PS 340 The school will occupy the lower six floors of the 14-story building. Construction is scheduled to begin in the summer of 2012.
Rendering courtesy of Mdszerbaty Associates Architecture
PS 340 The school will occupy the lower six floors of the 14-story building. Construction is scheduled to begin in the summer of 2012.

The project is in the design stages with MDSzerbaty Associates Architecture, New York, serving as lead architect. The school will include 21 new classrooms along 17th Street; specialized instructional areas for art, music, science, a library and a multi-purpose room that will look over 6th Avenue from the upper floors; a cafeteria and dance studio on the main floor; a rooftop play area on the second floor; a lecture hall/auditorium on the lower level; and a community room above the main lobby on the second floor, which will also include administrative areas.

The new PS 340 aims to be a green school, following SCA guidelines. The project challenged designers to conceive of ways to create a bright open school in a building that will be occupied by existing multi-tenants. The solution: a new glass-enclosed staircase will be inserted between the second and sixth floors and a new window wall at the stairway’s core will provide light to the school’s corridors.

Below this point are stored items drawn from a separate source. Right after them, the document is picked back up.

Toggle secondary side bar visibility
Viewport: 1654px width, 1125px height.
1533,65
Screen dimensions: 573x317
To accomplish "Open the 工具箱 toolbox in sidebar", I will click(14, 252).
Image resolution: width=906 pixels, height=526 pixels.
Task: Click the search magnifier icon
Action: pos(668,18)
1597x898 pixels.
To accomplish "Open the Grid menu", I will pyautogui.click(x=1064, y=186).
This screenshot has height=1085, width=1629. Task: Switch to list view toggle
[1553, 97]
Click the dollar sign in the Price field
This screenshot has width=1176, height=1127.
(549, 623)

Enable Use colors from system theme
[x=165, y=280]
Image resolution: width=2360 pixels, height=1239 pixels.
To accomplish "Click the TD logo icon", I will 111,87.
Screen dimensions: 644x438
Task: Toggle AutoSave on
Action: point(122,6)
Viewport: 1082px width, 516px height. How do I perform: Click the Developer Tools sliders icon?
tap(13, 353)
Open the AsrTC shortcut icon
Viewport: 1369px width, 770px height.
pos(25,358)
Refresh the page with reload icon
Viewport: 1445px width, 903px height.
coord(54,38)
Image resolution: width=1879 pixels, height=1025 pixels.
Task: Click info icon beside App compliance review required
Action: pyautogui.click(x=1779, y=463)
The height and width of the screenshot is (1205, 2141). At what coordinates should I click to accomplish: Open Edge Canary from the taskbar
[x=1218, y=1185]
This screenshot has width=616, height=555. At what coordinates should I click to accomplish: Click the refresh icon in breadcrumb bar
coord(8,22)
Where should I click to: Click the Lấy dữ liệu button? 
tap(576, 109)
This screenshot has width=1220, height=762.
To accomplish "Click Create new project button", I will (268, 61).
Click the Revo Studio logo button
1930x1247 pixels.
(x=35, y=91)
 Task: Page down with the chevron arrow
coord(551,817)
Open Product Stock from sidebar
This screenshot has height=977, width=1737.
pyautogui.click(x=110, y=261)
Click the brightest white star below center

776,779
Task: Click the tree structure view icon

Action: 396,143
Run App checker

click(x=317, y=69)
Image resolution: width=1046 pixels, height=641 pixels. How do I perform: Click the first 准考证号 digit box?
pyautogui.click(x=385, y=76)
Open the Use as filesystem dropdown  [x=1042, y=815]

“Converting a functioning hospital built in 1988 into a modern and welcoming primary school is just the kind of challenge we like,” said Michael D. Szerbaty, principal of MDSzerbaty Associates in a statement. “One that required us to think ’inside the box’ so to speak.”

The PS 340 project is nearing completion of the design stage and construction is scheduled to begin in the summer of 2012. The SCA has not yet selected a construction manager. A bid date has not been set.